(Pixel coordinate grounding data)
+ + +

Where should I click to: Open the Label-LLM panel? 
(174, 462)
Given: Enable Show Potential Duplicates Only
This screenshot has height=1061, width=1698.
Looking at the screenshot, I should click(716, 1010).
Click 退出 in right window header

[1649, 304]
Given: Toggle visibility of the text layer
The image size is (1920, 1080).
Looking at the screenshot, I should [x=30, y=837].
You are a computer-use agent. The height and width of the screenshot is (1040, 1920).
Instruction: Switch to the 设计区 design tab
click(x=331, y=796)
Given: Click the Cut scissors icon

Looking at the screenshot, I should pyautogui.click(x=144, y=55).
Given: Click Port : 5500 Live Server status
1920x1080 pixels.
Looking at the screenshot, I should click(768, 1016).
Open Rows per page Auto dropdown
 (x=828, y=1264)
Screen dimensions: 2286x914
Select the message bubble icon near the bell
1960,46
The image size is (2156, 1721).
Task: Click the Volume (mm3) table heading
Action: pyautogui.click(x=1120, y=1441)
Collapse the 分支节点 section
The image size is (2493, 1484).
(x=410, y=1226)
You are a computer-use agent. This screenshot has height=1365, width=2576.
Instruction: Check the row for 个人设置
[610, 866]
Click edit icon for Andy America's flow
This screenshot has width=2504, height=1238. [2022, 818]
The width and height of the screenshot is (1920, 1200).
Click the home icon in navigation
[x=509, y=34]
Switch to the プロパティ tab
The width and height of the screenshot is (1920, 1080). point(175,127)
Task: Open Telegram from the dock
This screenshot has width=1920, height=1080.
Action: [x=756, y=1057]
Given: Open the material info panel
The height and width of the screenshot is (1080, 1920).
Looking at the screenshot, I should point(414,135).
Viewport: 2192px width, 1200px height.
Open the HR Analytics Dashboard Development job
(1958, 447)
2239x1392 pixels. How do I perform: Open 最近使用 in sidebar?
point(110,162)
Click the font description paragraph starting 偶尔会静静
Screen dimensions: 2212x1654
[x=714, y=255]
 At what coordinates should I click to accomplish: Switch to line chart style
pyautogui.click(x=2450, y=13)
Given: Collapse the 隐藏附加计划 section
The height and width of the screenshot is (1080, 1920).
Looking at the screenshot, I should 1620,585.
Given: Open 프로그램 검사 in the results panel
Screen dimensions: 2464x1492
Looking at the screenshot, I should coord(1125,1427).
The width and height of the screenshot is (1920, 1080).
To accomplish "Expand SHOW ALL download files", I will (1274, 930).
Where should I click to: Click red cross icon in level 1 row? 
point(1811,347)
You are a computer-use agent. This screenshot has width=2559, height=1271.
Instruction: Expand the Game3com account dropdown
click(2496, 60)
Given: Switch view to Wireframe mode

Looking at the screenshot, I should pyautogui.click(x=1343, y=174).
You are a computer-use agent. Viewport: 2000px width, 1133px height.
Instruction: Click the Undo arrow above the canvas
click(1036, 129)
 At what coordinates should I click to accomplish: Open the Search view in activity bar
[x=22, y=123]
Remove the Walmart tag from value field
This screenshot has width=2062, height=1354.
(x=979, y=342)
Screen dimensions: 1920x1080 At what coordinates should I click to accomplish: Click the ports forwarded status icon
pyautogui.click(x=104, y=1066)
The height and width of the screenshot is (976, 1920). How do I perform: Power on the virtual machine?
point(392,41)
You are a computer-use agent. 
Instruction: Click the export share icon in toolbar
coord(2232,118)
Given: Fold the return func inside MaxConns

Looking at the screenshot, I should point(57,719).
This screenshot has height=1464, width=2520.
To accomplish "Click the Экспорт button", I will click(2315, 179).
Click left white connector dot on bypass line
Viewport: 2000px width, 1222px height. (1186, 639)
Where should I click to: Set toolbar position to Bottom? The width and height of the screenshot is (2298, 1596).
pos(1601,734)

+ + +

Print every record exactly, so that each word matches what is written above.

- **SOLUTION FOR THIS TASK**:
Where should I click to: Open the Label-LLM panel? 
(174, 462)
Given: Enable Show Potential Duplicates Only
This screenshot has height=1061, width=1698.
Looking at the screenshot, I should click(716, 1010).
Click 退出 in right window header

[1649, 304]
Given: Toggle visibility of the text layer
The image size is (1920, 1080).
Looking at the screenshot, I should [x=30, y=837].
You are a computer-use agent. The height and width of the screenshot is (1040, 1920).
Instruction: Switch to the 设计区 design tab
click(x=331, y=796)
Given: Click the Cut scissors icon

Looking at the screenshot, I should pyautogui.click(x=144, y=55).
Given: Click Port : 5500 Live Server status
1920x1080 pixels.
Looking at the screenshot, I should click(768, 1016).
Open Rows per page Auto dropdown
 (x=828, y=1264)
Screen dimensions: 2286x914
Select the message bubble icon near the bell
1960,46
The image size is (2156, 1721).
Task: Click the Volume (mm3) table heading
Action: pyautogui.click(x=1120, y=1441)
Collapse the 分支节点 section
The image size is (2493, 1484).
(x=410, y=1226)
You are a computer-use agent. This screenshot has height=1365, width=2576.
Instruction: Check the row for 个人设置
[610, 866]
Click edit icon for Andy America's flow
This screenshot has width=2504, height=1238. [2022, 818]
The width and height of the screenshot is (1920, 1200).
Click the home icon in navigation
[x=509, y=34]
Switch to the プロパティ tab
The width and height of the screenshot is (1920, 1080). point(175,127)
Task: Open Telegram from the dock
This screenshot has width=1920, height=1080.
Action: [x=756, y=1057]
Given: Open the material info panel
The height and width of the screenshot is (1080, 1920).
Looking at the screenshot, I should point(414,135).
Viewport: 2192px width, 1200px height.
Open the HR Analytics Dashboard Development job
(1958, 447)
2239x1392 pixels. How do I perform: Open 最近使用 in sidebar?
point(110,162)
Click the font description paragraph starting 偶尔会静静
Screen dimensions: 2212x1654
[x=714, y=255]
 At what coordinates should I click to accomplish: Switch to line chart style
pyautogui.click(x=2450, y=13)
Given: Collapse the 隐藏附加计划 section
The height and width of the screenshot is (1080, 1920).
Looking at the screenshot, I should 1620,585.
Given: Open 프로그램 검사 in the results panel
Screen dimensions: 2464x1492
Looking at the screenshot, I should coord(1125,1427).
The width and height of the screenshot is (1920, 1080).
To accomplish "Expand SHOW ALL download files", I will (1274, 930).
Where should I click to: Click red cross icon in level 1 row? 
point(1811,347)
You are a computer-use agent. This screenshot has width=2559, height=1271.
Instruction: Expand the Game3com account dropdown
click(2496, 60)
Given: Switch view to Wireframe mode

Looking at the screenshot, I should pyautogui.click(x=1343, y=174).
You are a computer-use agent. Viewport: 2000px width, 1133px height.
Instruction: Click the Undo arrow above the canvas
click(1036, 129)
 At what coordinates should I click to accomplish: Open the Search view in activity bar
[x=22, y=123]
Remove the Walmart tag from value field
This screenshot has width=2062, height=1354.
(x=979, y=342)
Screen dimensions: 1920x1080 At what coordinates should I click to accomplish: Click the ports forwarded status icon
pyautogui.click(x=104, y=1066)
The height and width of the screenshot is (976, 1920). How do I perform: Power on the virtual machine?
point(392,41)
You are a computer-use agent. 
Instruction: Click the export share icon in toolbar
coord(2232,118)
Given: Fold the return func inside MaxConns

Looking at the screenshot, I should point(57,719).
This screenshot has height=1464, width=2520.
To accomplish "Click the Экспорт button", I will click(2315, 179).
Click left white connector dot on bypass line
Viewport: 2000px width, 1222px height. (1186, 639)
Where should I click to: Set toolbar position to Bottom? The width and height of the screenshot is (2298, 1596).
pos(1601,734)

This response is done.